#### What to work on:
Please give back each line of the material unchanged, but without the images.

#### The data:
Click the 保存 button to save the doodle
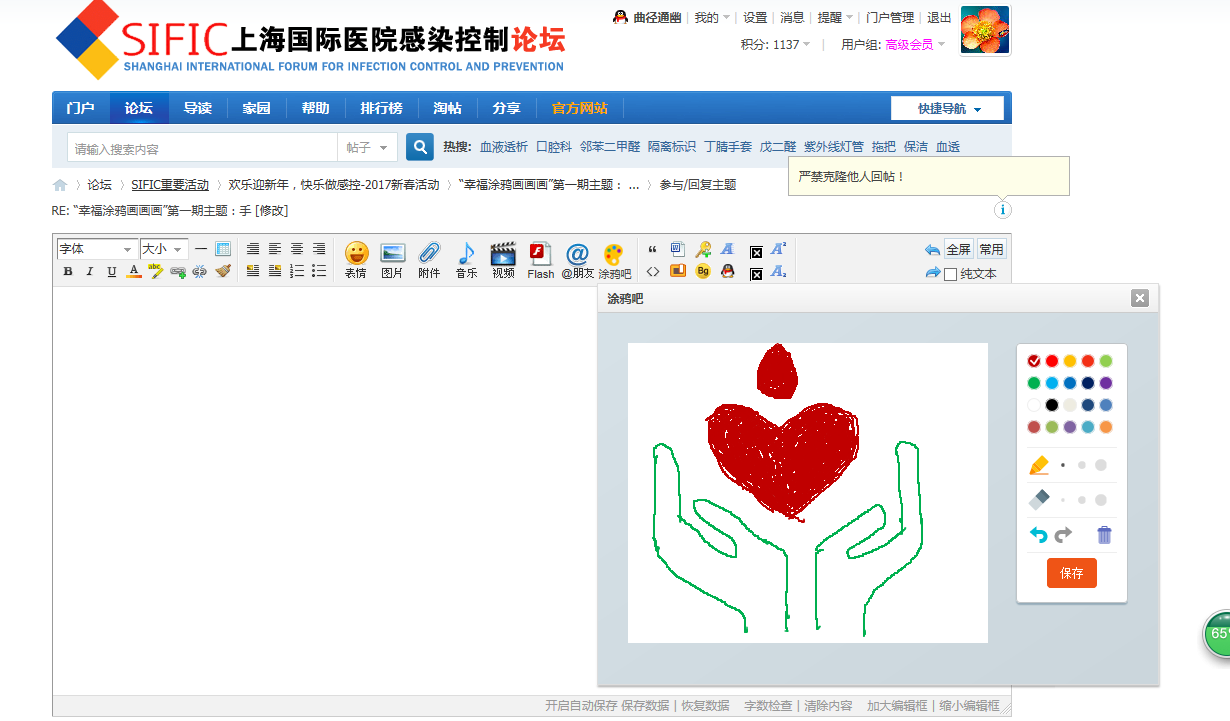This screenshot has height=721, width=1230. [x=1071, y=572]
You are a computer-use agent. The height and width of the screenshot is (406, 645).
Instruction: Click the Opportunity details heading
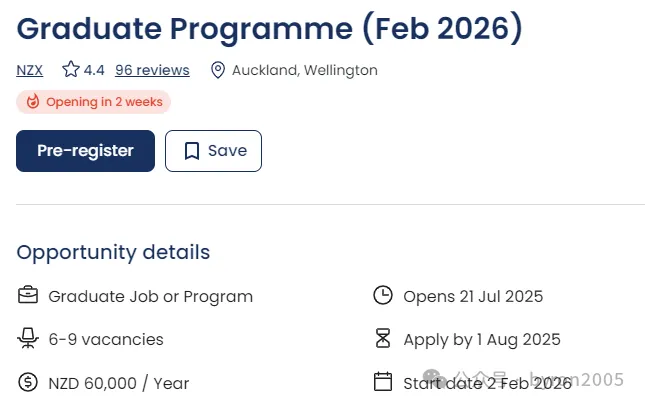pyautogui.click(x=113, y=252)
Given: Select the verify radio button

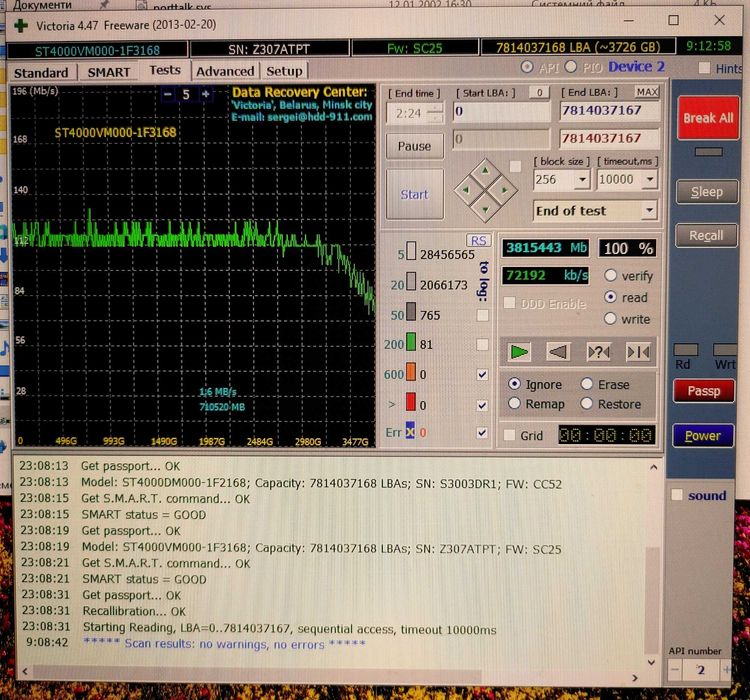Looking at the screenshot, I should [x=610, y=276].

#### Written response:
Click the 保存 button to save the doodle
This screenshot has height=721, width=1230. [x=1071, y=572]
You are a computer-use agent. The height and width of the screenshot is (406, 645).
Instruction: Click the Opportunity details heading
pyautogui.click(x=113, y=252)
Given: Select the verify radio button

Looking at the screenshot, I should [x=610, y=276].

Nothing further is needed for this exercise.